International Transfers: the EU-US Data Privacy Framework

Privacy and security

I’m kicking off the summer holidays with two blogs on what you need to know from 2023 for GDPR international transfers compliance. This is the first in which we’ll be diving into the shiny new EU-US Data Privacy Framework (“EU-US DPF”). My second blog will summarise what else you need to know from 2023, and give you my top ten survival tips. So stay tuned!

I’ve split this blog into 3 sections:

  1. Where were we before the EU-US DPF?
  2. What is the EU-US DPF?
  3. Key considerations before moving from the SCCs to the EU-US DPF.

1. Where were we?

    In case you need a refresher, under EU GDPR to lawfully transfer personal data outside the EEA we usually need: (1) an Adequacy Decision in favour of the country of destination, (2) Standard Contractual Clauses (“SCCs”) or Binding Corporate Rules (“BCRs”) binding on the exporter and importer, plus a corresponding “transfer impact assessment” (“TIA”) and supplementary measures, or (3) (very rarely) an Article 49 exemption (e.g. explicit consent).

    The position is broadly the same for transferring personal data outside the UK, subject to some quirks. (Check out my myth-busting video on that here.)

    It’s worth remembering that a “transfer” means letting a third party process the personal data in any way. This is wider than just physical transfers and includes (e.g.) allowing them to look at, remotely access, store, copy or receive the data.

    If you’d like more information on international transfers generally, I’ve put together a collection of videos on the international transfer rules, which are available at the links below:

    Transfer Impact Assessments

    A “Transfer” Only Happens If I Send The Data Somewhere Else

    2. What is the EU-US DPF?

    Following the EU’s Adequacy Decision[1] granted on 10 July 2023, the EU-US DPF, available from 17 July 2023, allows self-certified US businesses to freely receive personal data from the EEA without further measures. This means that for some transfers to the US, SCCs, TIAs and supplementary measures will no longer be required[2].

    There are two components that led to the Adequacy Decision: (1) the overarching Executive measures implemented by the US Government that now apply to all transferred EEA personal data[3] and (2) the commercial requirements for US businesses self-certifying under the EU-US DPF.

    (1) US Executive measures

    The overarching Executive measures were enacted by the Biden Administration through Executive Order 14086 (“EO 14086”) and the new Attorney General Regulation it required (“AG Regulation”). These aim to remedy the deficiencies in US surveillance law and practices, as identified in Schrems II, by:

    A. Applying “Enhancing Safeguards” to surveillance policies and procedures of US authorities to ensure that the powers exercised are solely those “necessary” and “proportionate” for the relevant “legitimate” aim; and

    B. A two-step redress mechanism for individuals in “qualifying states” (currently only the EEA) who believe that US surveillance activities relating to them have violated US law. This will include review by the Civil Liberties Protection Officer and Data Protection Review Court.

    Importantly, these measures apply to all processing of the personal information of individuals in qualifying states. Therefore, these measures also apply to data transferred under other transfer mechanisms, such as the EU Standard Contractual Clauses (“SCCs”) and BCRs. Indeed, the EDPB has confirmed that these “should” be taken into account in US TIAs[4].

    (2) The commercial requirements

    US organisations wishing to self-certify must also comply with the commercial requirements of the EU-US DPF. These measures are deliberately near-identical to those under the EU-US DPF’s predecessor, the Privacy Shield, which has allowed the US to grandfather across entities still certified under the Privacy Shield, subject to updating their privacy notices by October[5].

#### [WORK INSTRUCTIONS]
1) Please transcribe, word for word, the passage of the blog post on the EU-US Data Privacy Framework starting with "I’ve split this" and going on through "to the EU-US DPF.".
2) Write the next part of the blog post on the EU-US Data Privacy Framework, picking up after its final sentence.

[Extracted records]
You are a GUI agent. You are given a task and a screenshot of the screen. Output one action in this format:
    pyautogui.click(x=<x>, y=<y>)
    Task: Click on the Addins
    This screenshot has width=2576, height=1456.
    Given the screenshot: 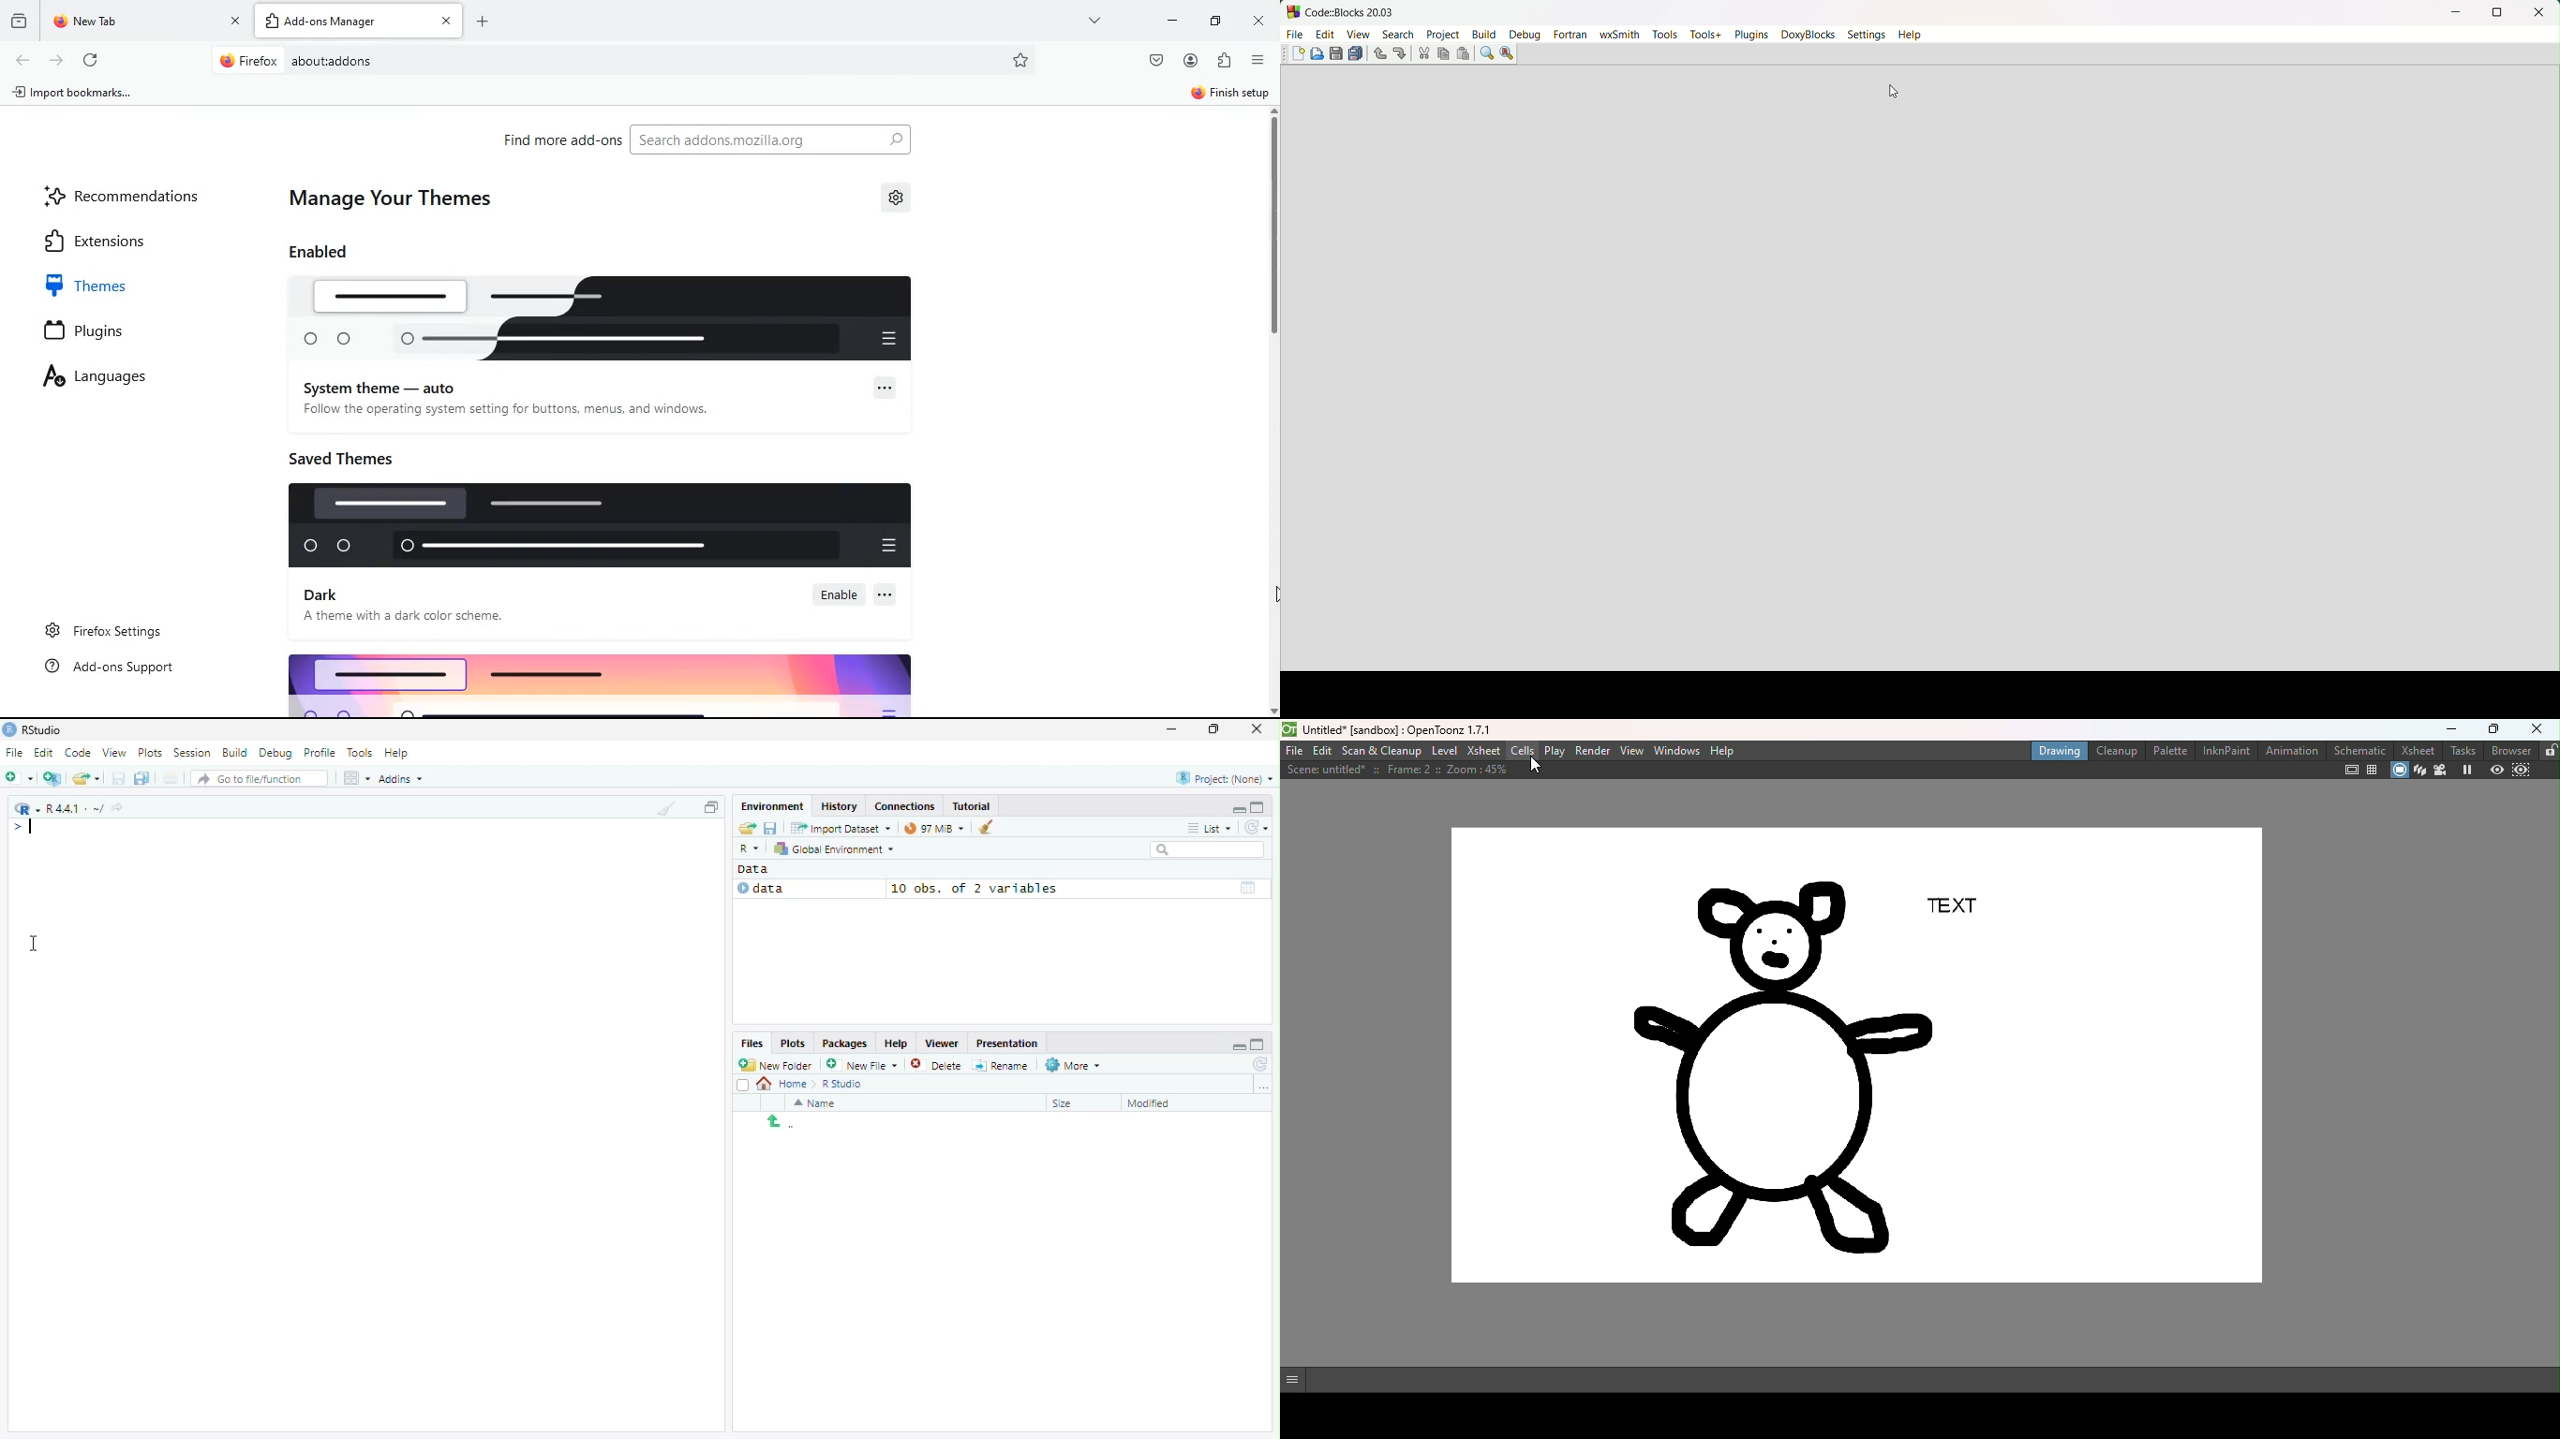 What is the action you would take?
    pyautogui.click(x=401, y=778)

#### [OUTPUTS FOR THE TASKS]
1)
I’ve split this blog into 3 sections:

  1. Where were we before the EU-US DPF?
  2. What is the EU-US DPF?
  3. Key considerations before moving from the SCCs to the EU-US DPF.

2)
    They do not, however, affect any existing obligations for businesses already subject to EU GDPR, local law requirements for HR and sensitive data or more stringent requirements under US law[6].

    To self-certify:

        1. The business must be regulated by the US FTC or Department of Transport (DoT)[7]. (This means that the EU-US DPF is not available for some businesses, e.g. banks and non-profits).
        2. The business must agree to comply with the 7 “Principles” of the DPF[8], and their 16 “Supplemental Principles”[9], the flavour of which will be familiar to GDPR practitioners.
            1. Notice[10] – the organisation must publicly disclose and comply with privacy notice(s) setting out details of the processing, and how the organisation complies with the other principles (e.g. choice, onward transfers, complaints and redress mechanisms)[11]. The privacy notice must declare that the organisation is participating in the EU-US DPF and provide a link to the listof participating organisations (see below). (Additional requirements and exceptions are available for HR, travel, scientific research and publicly available data[12].)
            2. Choice[13] – the organisation must provide “readily available and affordable”[14] opt-out mechanisms for new “materially different” uses and transfers to third party controllers of personal data. For sensitive information (wider than GDPR special category data), these must generally be opt-in instead[15]. These obligations likely require distinct controls and processes in addition to any existing GDPR consent and objection mechanisms. (Additional requirements and exceptions are available for HR, travel, scientific research and publicly available data[16].)
            3. Accountability for onward transfers[17] – the organisation must execute a contract with third party onward recipients requiring them to apply the same level of protection as the Principles, use the data only for specified purposes, and notify if they cannot meet their obligations under the Principles. For recipient “agents” (processors) the contract should also include certain “Article 28 lite” obligations (e.g. only act on instruction). Intra-group transfers between controllers may alternatively be made pursuant to other mechanisms (e.g. BCRs) where the participating organisation remains responsible for compliance with the Principles.
            4. Security[18] – the organisation must take “reasonable and appropriate measures” to protect the data from a personal data breach.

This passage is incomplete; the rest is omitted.